The news blasts into the room with tales of death and woe.  The times when I’ve been injured flood into my mind and I think, yet here I am, unscathed.  Lumpy, scarred, and tender but alive.  I pour the coffee and breathe the freshness that has found its way to the kitchen through the open door.  My life careens in plunging peaks and valleys but I march on, fumbling, weak, unsure but still going.  Talk of Istanbul, talk of Orlando, a photograph on Facebook of my friend Beth’s son who died from one vicious careless action.  There but for the grace, I think; and put aside my work for just a few moments to sit on the porch.  Gratitude overwhelms me.

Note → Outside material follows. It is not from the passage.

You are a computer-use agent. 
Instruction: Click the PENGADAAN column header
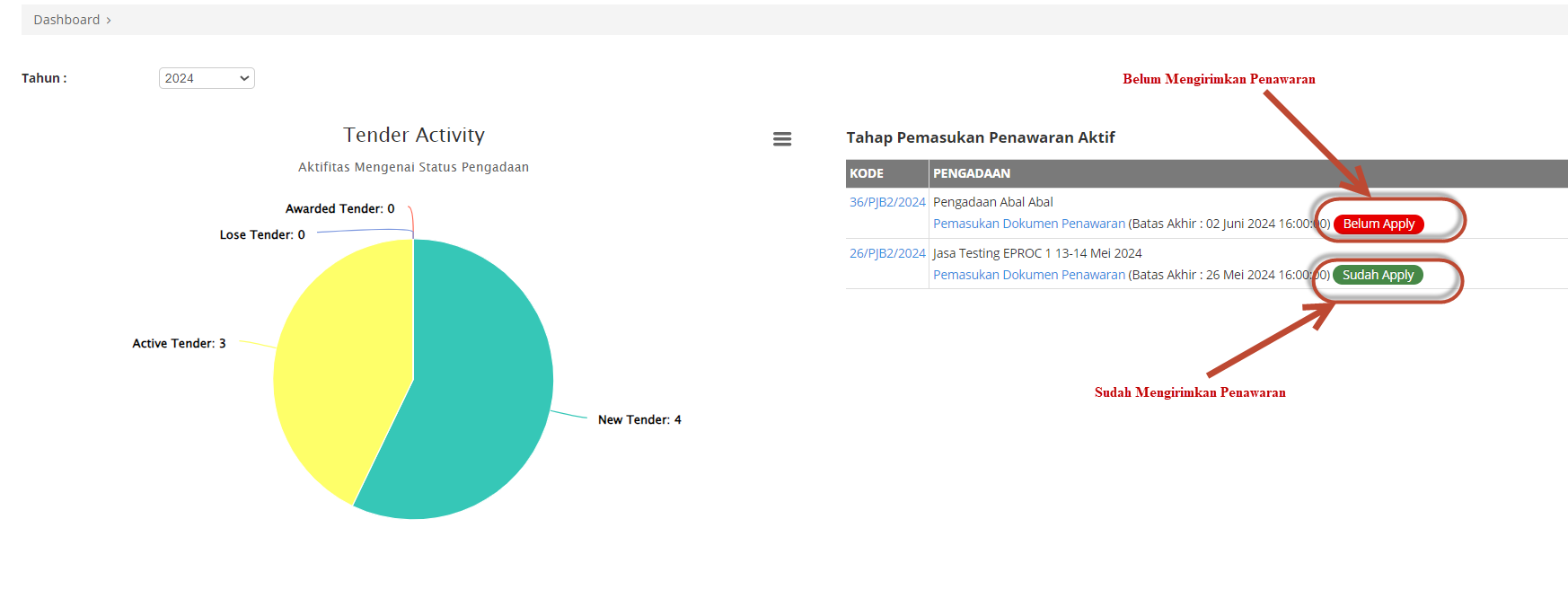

It’s the first day of the thirty-first month of My (Never-Ending) Year Without Complaining.  Life continues.

 

 

“There But for the Grace”
By Wislawa Szymborska

It could have happened.
It had to happen.
It happened sooner. Later.
Nearer. Farther.
It happened not to you.

You survived because you were the first.
You survived because you were the last.
Because you were alone. Because of people.
Because you turned left. Because you turned right.
Because rain fell. Because a shadow fell.
Because sunny weather prevailed.

Luckily, there was a wood.
Luckily there were no trees.
Luckily there was a rail, a hook, a beam, a brake,
a frame, a bend, a millimeter, a second.
Luckily a straw was floating on the surface.

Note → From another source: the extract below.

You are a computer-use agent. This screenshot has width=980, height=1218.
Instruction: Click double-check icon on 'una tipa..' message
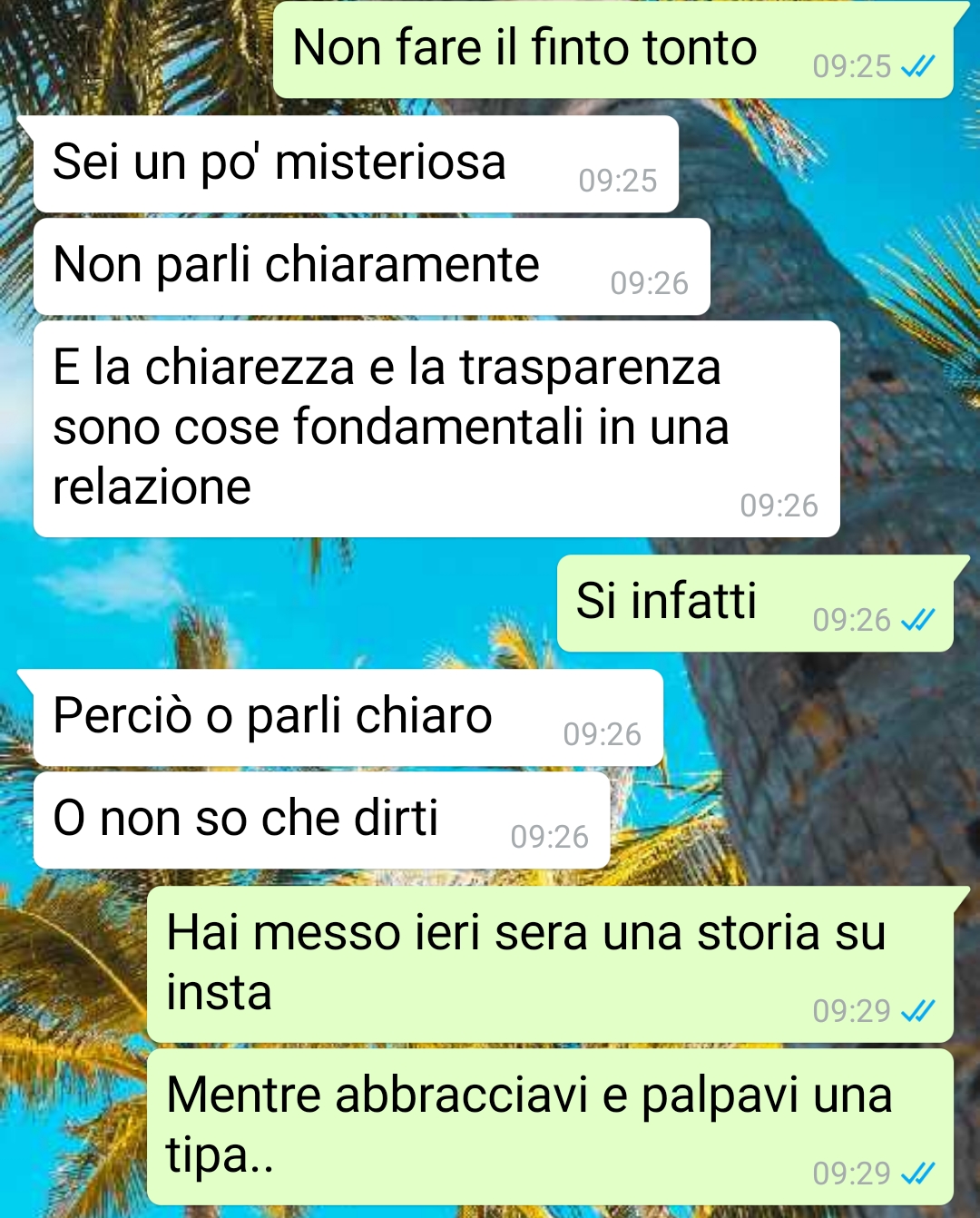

Thanks to, because, and yet, in spite of.
What would have happened had not a hand, a foot,
by a step, a hairsbreadth
by sheer coincidence.

So you’re here? Straight from a moment still ajar?
The net had one eyehole, and you got through it?
There’s no end to my wonder, my silence.
Listen
how fast your heart beats in me.

Translated from Polish by Stanislaw Baranczak and Clare Cavanagh

 

I cannot help but smile at such sights, such gifts as these impatiens which flourish in my space.